## What to work on
Reproduce each row below word for word, omitting the pictures.
== Data section ==
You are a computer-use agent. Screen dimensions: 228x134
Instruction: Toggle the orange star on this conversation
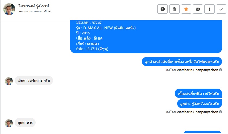[186, 9]
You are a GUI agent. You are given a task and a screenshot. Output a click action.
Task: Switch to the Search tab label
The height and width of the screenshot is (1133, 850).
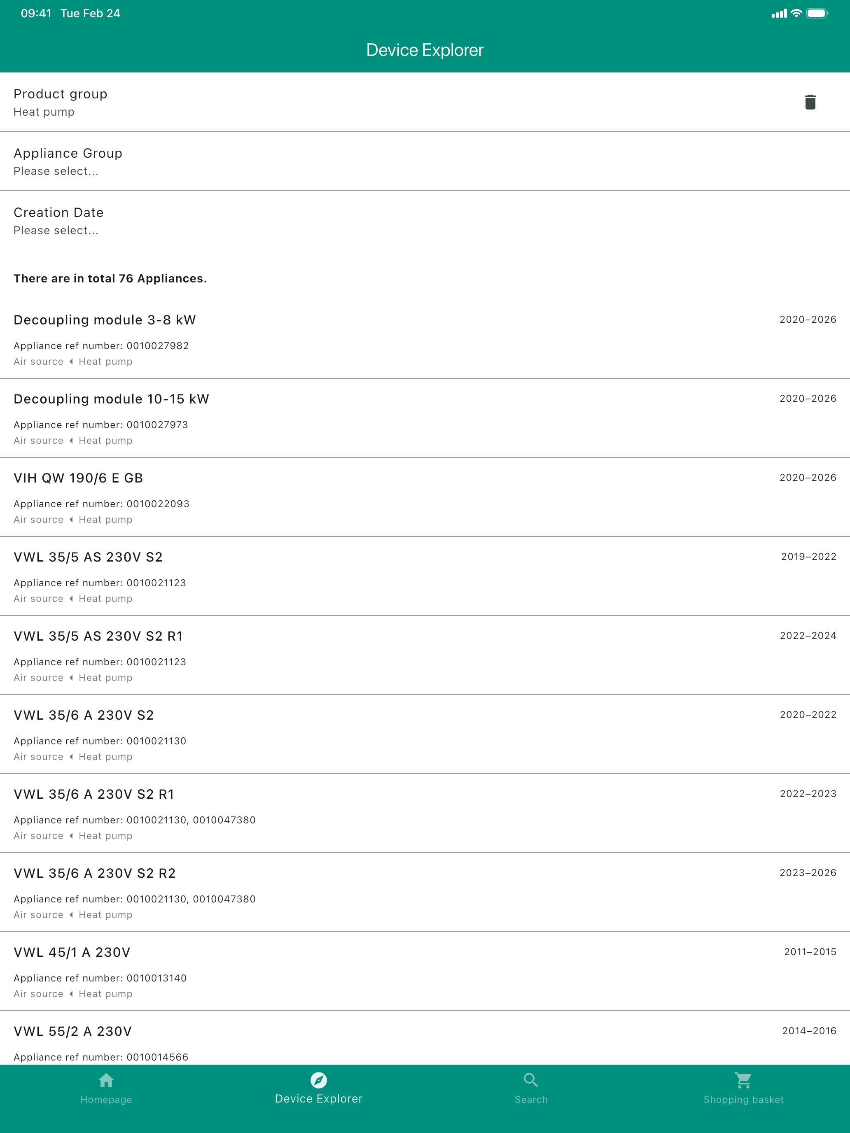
===
## Exercise solution
You are a computer-use agent. Screen dimensions: 228x134
Instruction: Toggle the orange star on this conversation
[186, 9]
You are a GUI agent. You are given a task and a screenshot. Output a click action.
Task: Switch to the Search tab label
The height and width of the screenshot is (1133, 850).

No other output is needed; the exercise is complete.